= Your goal =
Leaving out every picture, transcribe the lines from the line that contains "This screenshot has width=1378, height=868." to the end of the entries below, both ends included.

Start of Dataset records

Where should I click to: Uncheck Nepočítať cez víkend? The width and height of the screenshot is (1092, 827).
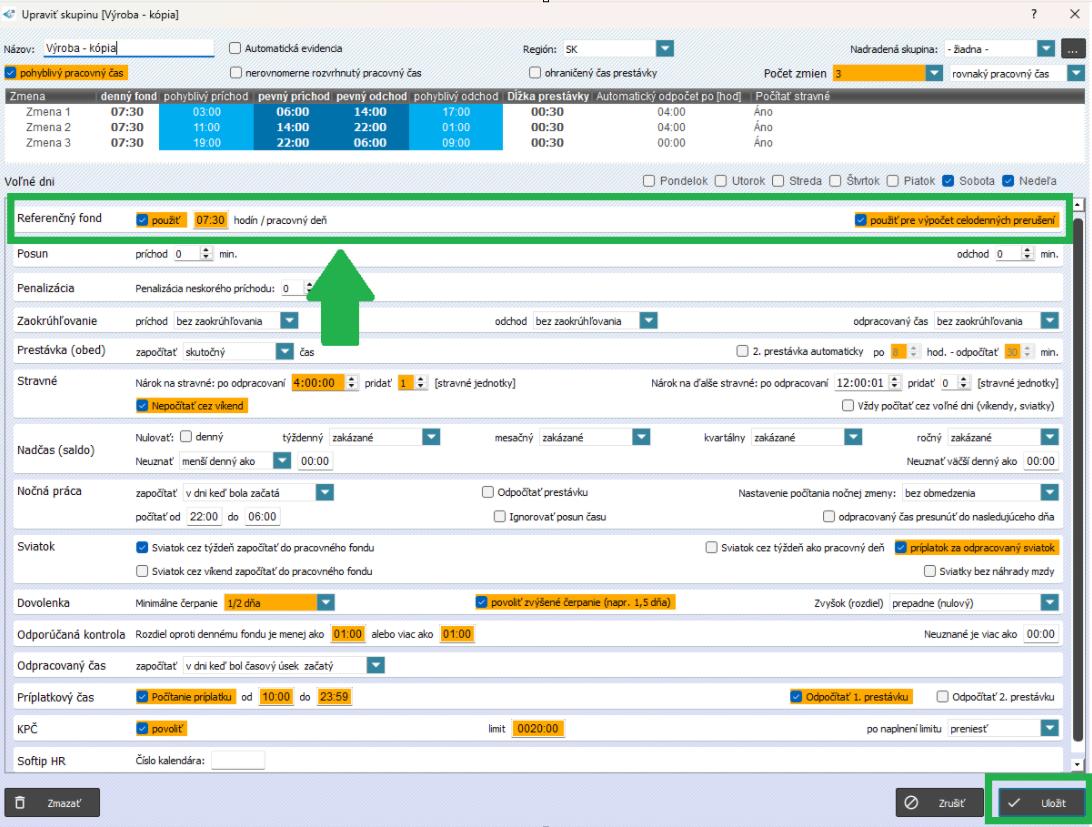(142, 405)
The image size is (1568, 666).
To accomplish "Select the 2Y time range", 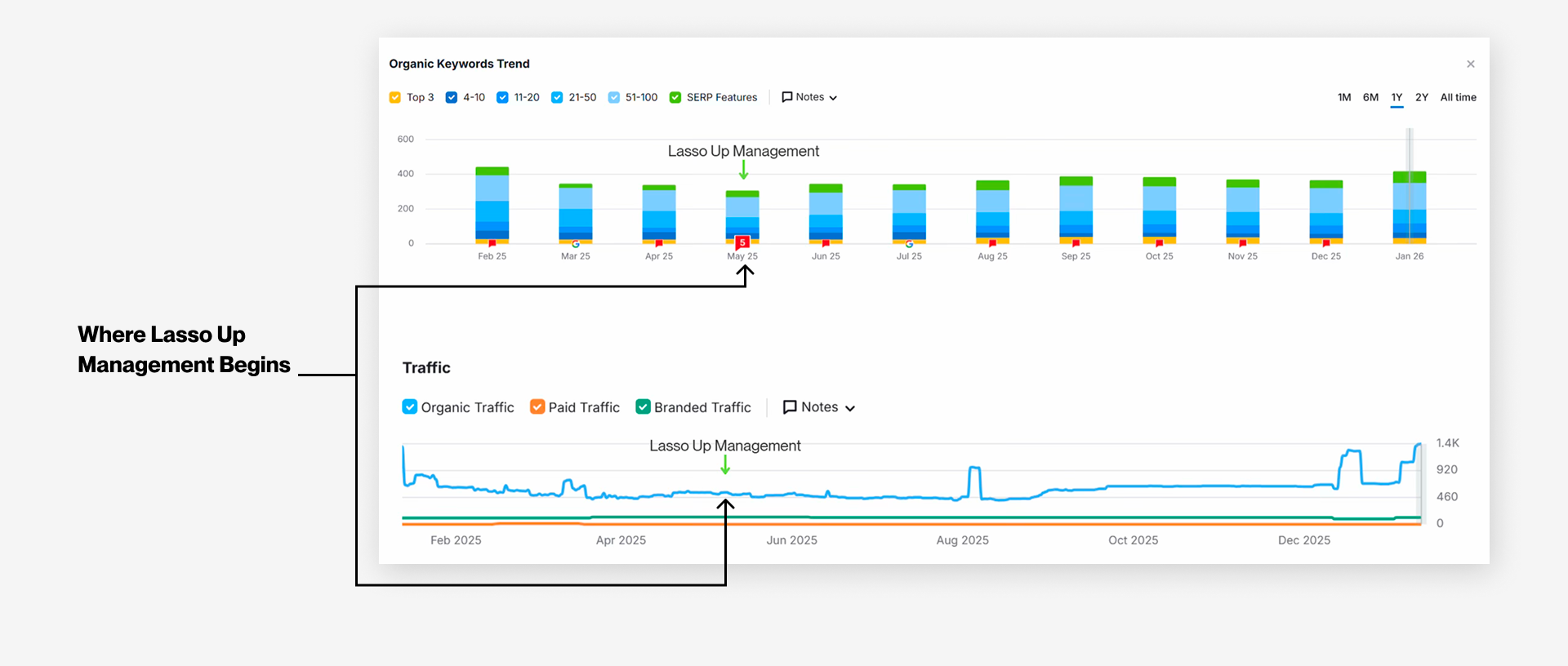I will coord(1422,97).
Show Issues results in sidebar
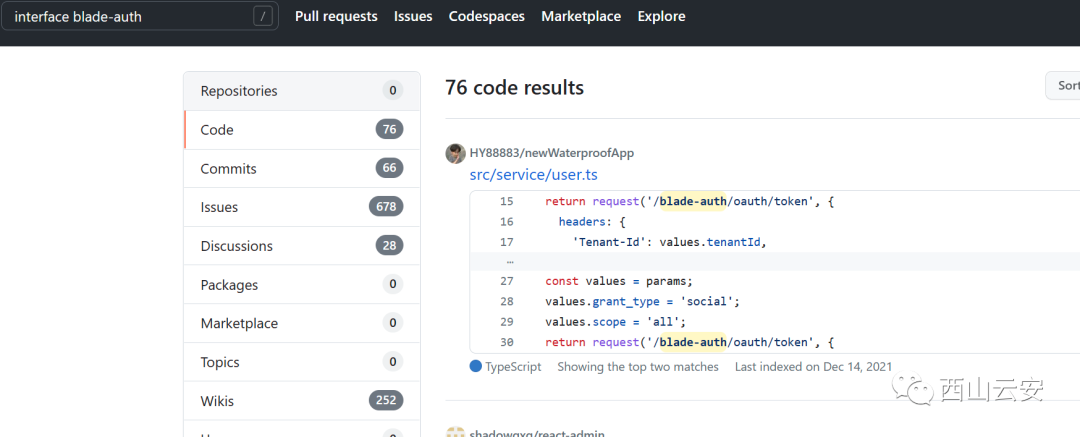The height and width of the screenshot is (437, 1080). [219, 207]
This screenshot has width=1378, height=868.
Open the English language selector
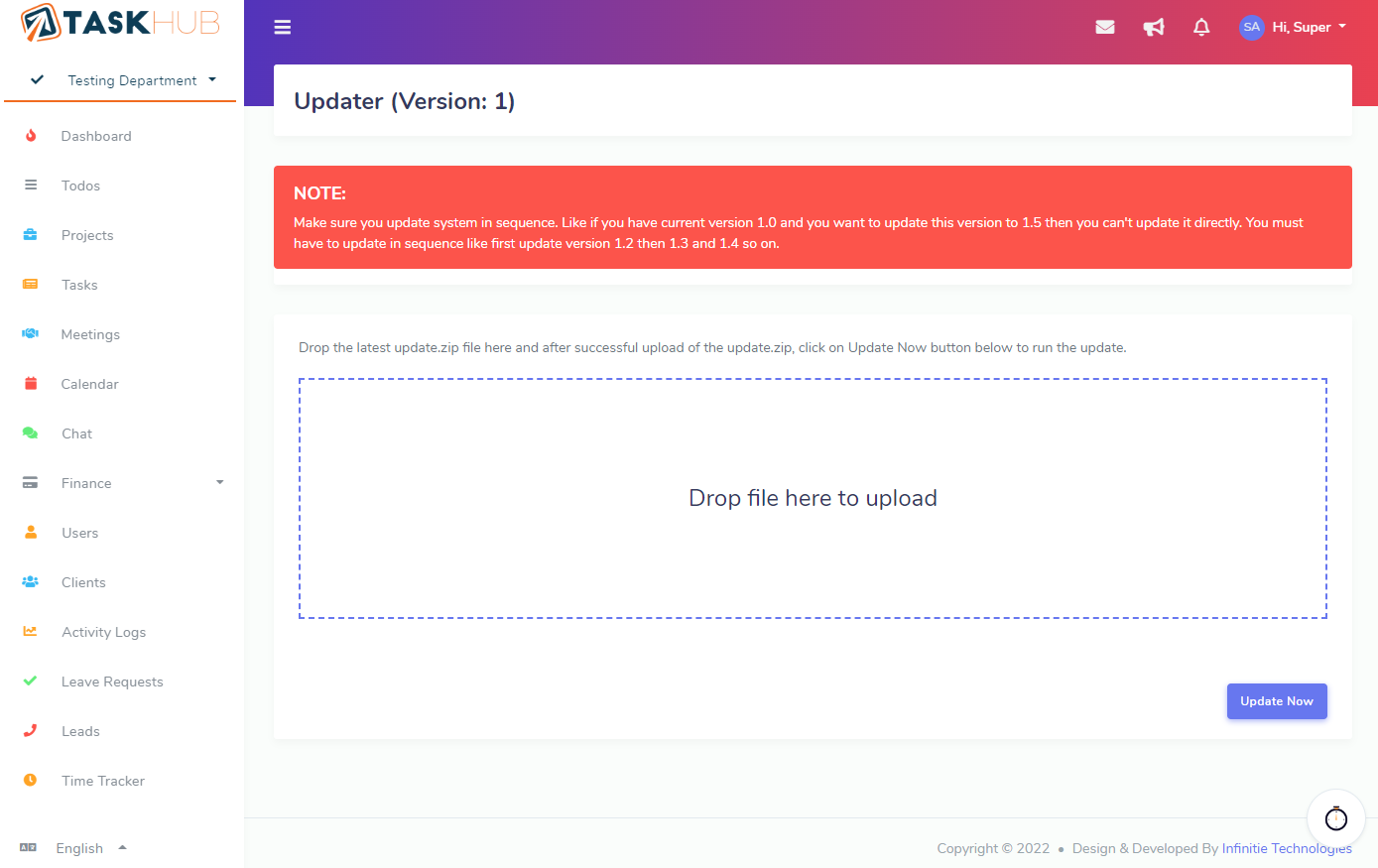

End of Dataset records

= Solution to this problem =
This screenshot has width=1378, height=868.
Open the English language selector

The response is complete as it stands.